Social Impact Assessment of Urban Regeneration in Inefficient Neighborhoods of Tarlabaşı in Istanbul
摘要
Inefficient urban fabrics cause many problems but also hold strong potential for urban infill development. Urban regeneration seeks to address these issues by reclaiming deteriorated elements within existing fabrics while preserving core spatial characteristics, thereby creating new urban space. This study uses an analytical-descriptive approach with evaluative and applied aims. Data were collected via library research and surveys. Given the problem and goals, the study proposes a neighborhood-scale framework for dilapidated contexts, anchored to extracted dimensions and indicators that define variables and measures for evaluating the social effects of the regeneration plan.A total of 382 questionnaires with items structured on a Likert scale were drafted by the researcher as a sample drawn using Cochran’s formula for a 95% confidence level, administered in a non-random manner aligned with the average population of Istanbul’s Tarlabaşı neighborhood in Beyoğlu.
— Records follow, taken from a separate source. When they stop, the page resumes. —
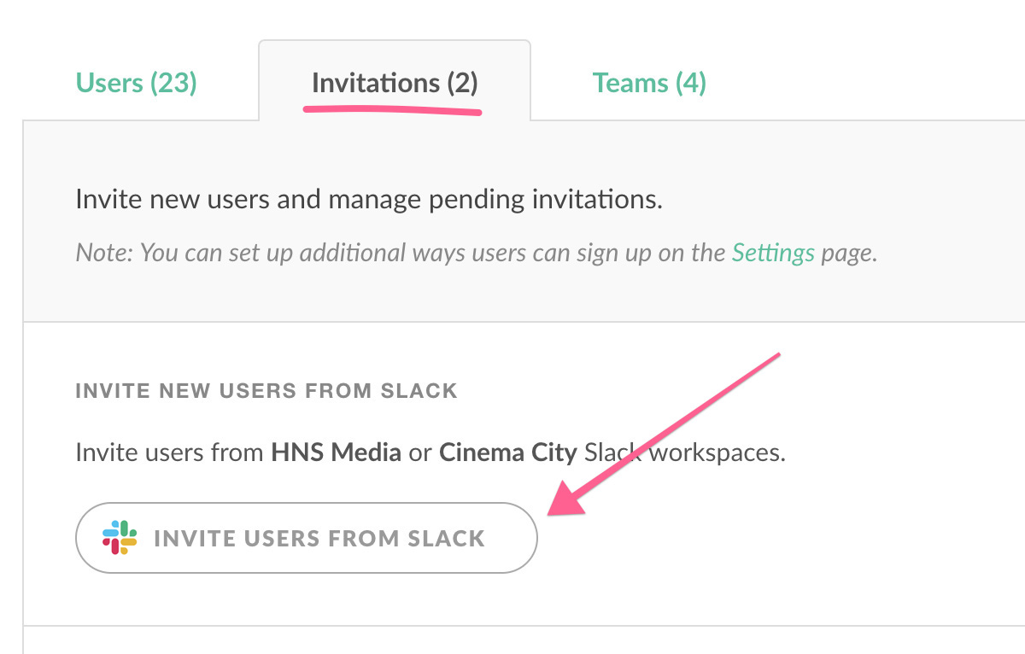Select the Invitations (2) tab

[395, 84]
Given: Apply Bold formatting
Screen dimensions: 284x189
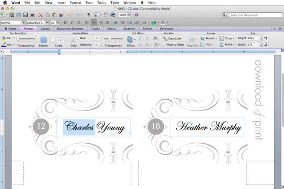Looking at the screenshot, I should (65, 22).
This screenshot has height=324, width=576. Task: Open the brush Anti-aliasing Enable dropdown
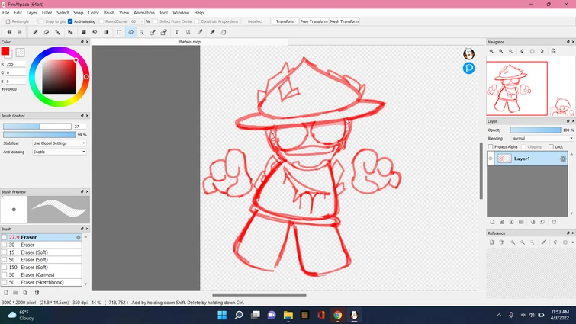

Simple random sampling was employed for variable evaluation. Ultimately, 345 questionnaires were completed. SPSS analysis showed a Cronbach’s alpha of 0.971 for 79 subsamples, indicating high reliability. Validity was confirmed by experts in inefficient urban fabric and social sciences via a pre-test using the Analytic Hierarchy Process (AHP) to determine the relative importance of components affecting urban decay. Results indicate that social changes scored the highest (39.67) among dimensions in the Tarlabaşı neighborhood, followed by cultural changes (33.33) and economic changes (30.83). The findings underscore that urban regeneration is a long-term process requiring strategic, sustainable thinking; a sole focus on physical improvements is insufficient to resolve deep-seated economic, social, and environmental problems, and financial program time constraints threaten continuity. For future work, the study suggests examining correlations among influential indicators and quantifying interdependencies to understand their degrees of influence.